Cover for SINKE: Dutch Immigrant Women in the United States, 1880-1920. Click for larger image

Dutch Immigrant Women in the United States, 1880-1920

In this deftly researched ethnographic portrait, Suzanne M. Sinke skillfully adapts the concept of social reproduction to examine the shifting gender roles of tens of thousands of Dutch Protestant women who crossed the Atlantic from 1880 to 1920 to make new homes in the United States. Examining the domain of the home as well as the related realms of education, religion, healthcare, and worldview, Sinke discerns women's contributions to the creation and adaptation of families and communities, pointing out how they differed from those of men. Through Sinke's articulate and captivating descriptions of real women, the statistical evidence comes to life, providing valuable and heretofore unexamined views on the international marriage market, language shifts, the acquisition of American customs, the church's role in adaptation, and the shifting economies that allowed women to work outside of the home. A parallel analysis of the United States and the Netherlands as developing welfare states provides a fascinating look at what Dutch immigrant women left behind compared to what they faced in America regarding healthcare, education, and quality-of-life issues.

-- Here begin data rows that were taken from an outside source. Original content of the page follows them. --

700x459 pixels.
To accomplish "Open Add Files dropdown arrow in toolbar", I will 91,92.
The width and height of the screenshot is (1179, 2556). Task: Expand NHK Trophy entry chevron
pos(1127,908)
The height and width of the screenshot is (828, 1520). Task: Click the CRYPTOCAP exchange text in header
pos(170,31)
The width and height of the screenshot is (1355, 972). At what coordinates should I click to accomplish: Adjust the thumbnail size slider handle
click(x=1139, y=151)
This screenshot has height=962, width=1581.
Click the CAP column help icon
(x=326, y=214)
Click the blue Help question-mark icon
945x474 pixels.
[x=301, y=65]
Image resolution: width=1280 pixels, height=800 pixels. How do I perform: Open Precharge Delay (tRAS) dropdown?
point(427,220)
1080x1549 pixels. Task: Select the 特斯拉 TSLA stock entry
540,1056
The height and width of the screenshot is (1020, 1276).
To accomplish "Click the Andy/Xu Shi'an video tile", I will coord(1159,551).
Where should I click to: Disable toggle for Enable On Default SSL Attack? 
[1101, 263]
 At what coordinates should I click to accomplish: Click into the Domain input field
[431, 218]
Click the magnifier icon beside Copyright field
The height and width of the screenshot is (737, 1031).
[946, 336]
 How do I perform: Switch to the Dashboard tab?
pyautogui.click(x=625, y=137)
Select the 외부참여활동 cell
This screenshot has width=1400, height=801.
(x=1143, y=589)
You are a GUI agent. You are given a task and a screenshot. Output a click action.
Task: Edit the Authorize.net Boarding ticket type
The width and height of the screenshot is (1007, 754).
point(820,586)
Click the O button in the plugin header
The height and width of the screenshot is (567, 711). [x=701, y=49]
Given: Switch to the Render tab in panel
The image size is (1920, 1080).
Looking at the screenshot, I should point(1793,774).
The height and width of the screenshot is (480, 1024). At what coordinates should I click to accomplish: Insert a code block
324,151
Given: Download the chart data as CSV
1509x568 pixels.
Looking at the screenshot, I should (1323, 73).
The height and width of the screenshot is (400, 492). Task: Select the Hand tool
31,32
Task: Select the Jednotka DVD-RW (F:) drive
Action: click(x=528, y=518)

Lively and absorbing, the stories of these women's lives are told largely in their own words as preserved in personal letters and diaries. Supplemented by photographs and accounts from archived interviews and Dutch American newspapers, each chapter includes an in-depth portrait of one Dutch immigrant woman and multiple examples from the lives of others. Effectively giving voice to the women who shaped Dutch American culture, Dutch Immigrant Women in the United States, 1880-1920 is an important and groundbreaking contribution to immigration and women's history.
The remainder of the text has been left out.